08:43et je crois qu'il faut qu'on change
08:48de perception nous-mêmes
08:51de ce qu'est un professionnel du droit
08:53pour changer la perception
08:54du client ou du justiciable.
08:58Et cette perception,
08:59c'est l'idée qu'on est des sachants.

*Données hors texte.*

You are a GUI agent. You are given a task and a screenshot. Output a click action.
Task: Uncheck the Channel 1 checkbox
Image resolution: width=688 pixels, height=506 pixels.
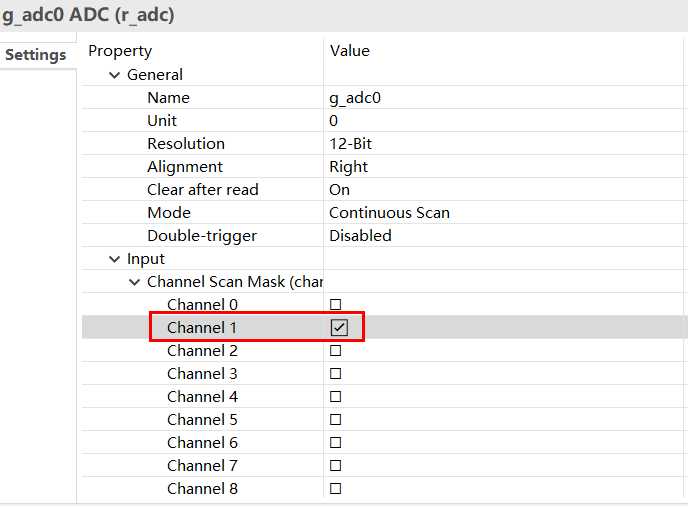click(x=339, y=327)
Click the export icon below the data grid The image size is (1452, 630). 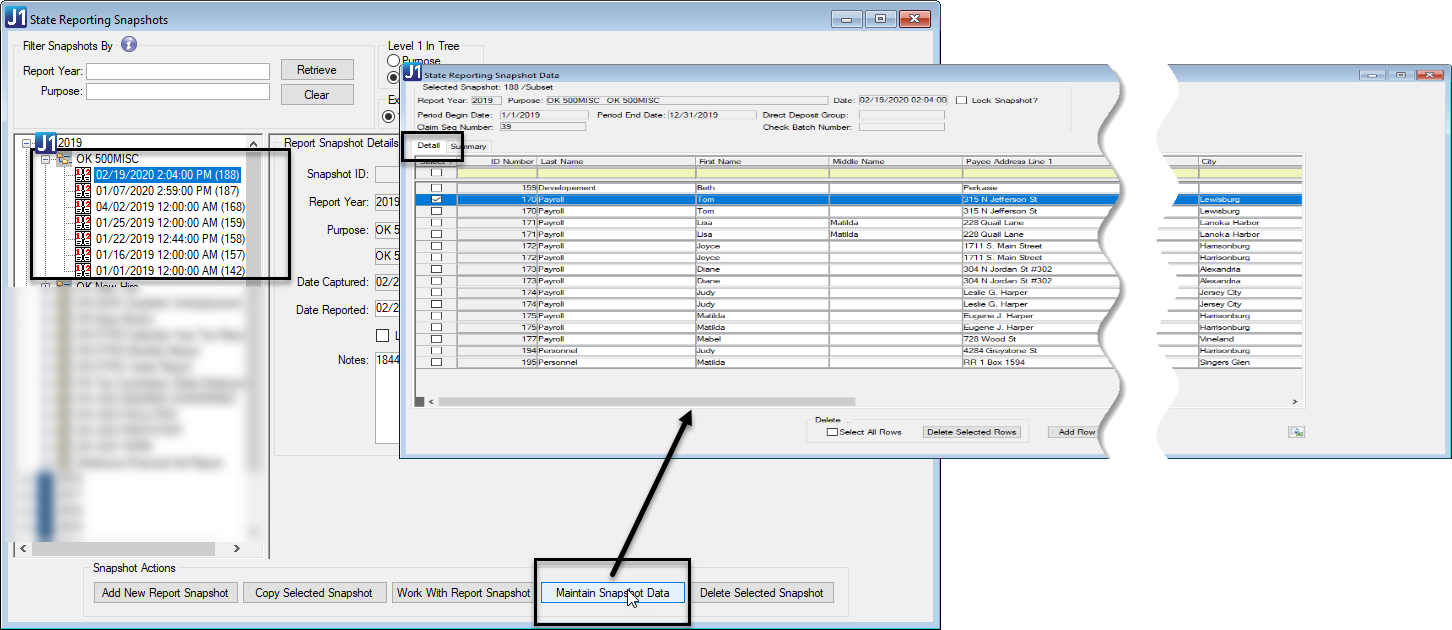[x=1297, y=432]
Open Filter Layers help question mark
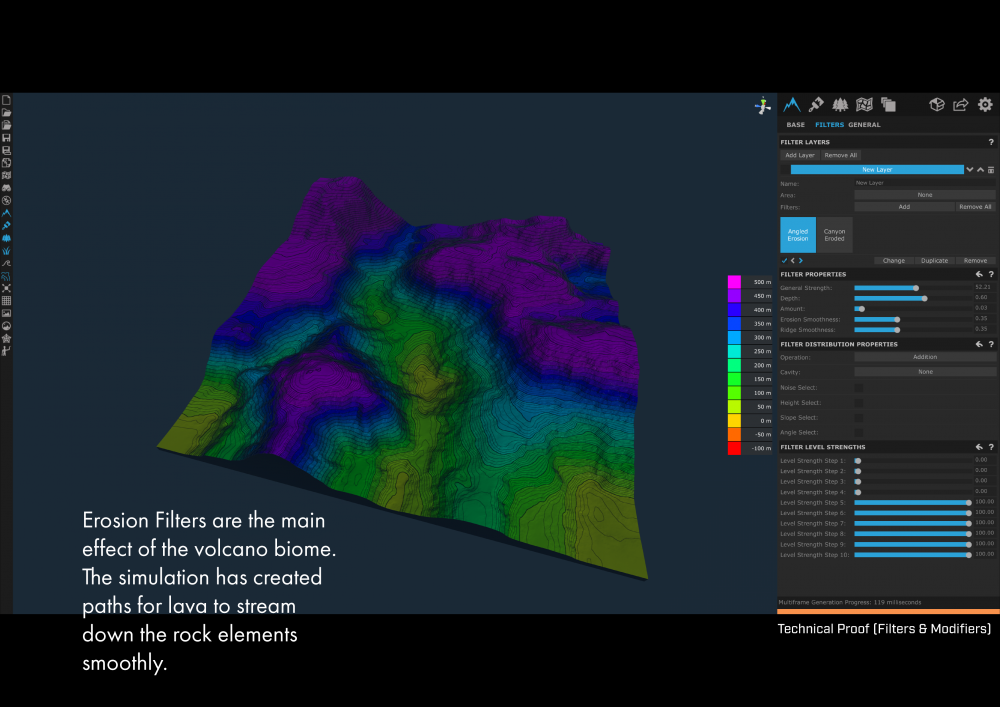This screenshot has width=1000, height=707. tap(990, 142)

09:02Et si on se présente comme des sachants,
09:04on est reclus dans notre tour d'ivoire.
09:07Alors qu'en fait,
09:08on l'est de moins en moins
09:09et avec l'IA,
09:10on le sera encore moins.
09:12On n'est pas des sachants,
09:13on est des accompagnants.
09:16On est là pour faciliter
09:18le passage du fait au droit
09:20et du droit au fait,
09:21faire que le droit soit
09:22un outil du quotidien
09:24qui permet de gérer
09:26nos situations de vie.
09:28Et ça, je crois que c'est
09:29une vraie révolution culturelle.
09:30On va conclure là-dessus.
09:32Merci Pierre Berlioz.
09:33Je rappelle que vous êtes professeur de droit
09:35à l'Université Paris-Cité.
09:36Merci Arnaud.
09:37C'est la fin de cette émission.
09:38Merci de votre fidélité.
09:40Restez curieux et informés.
09:42A très bientôt sur Bsmart for Change.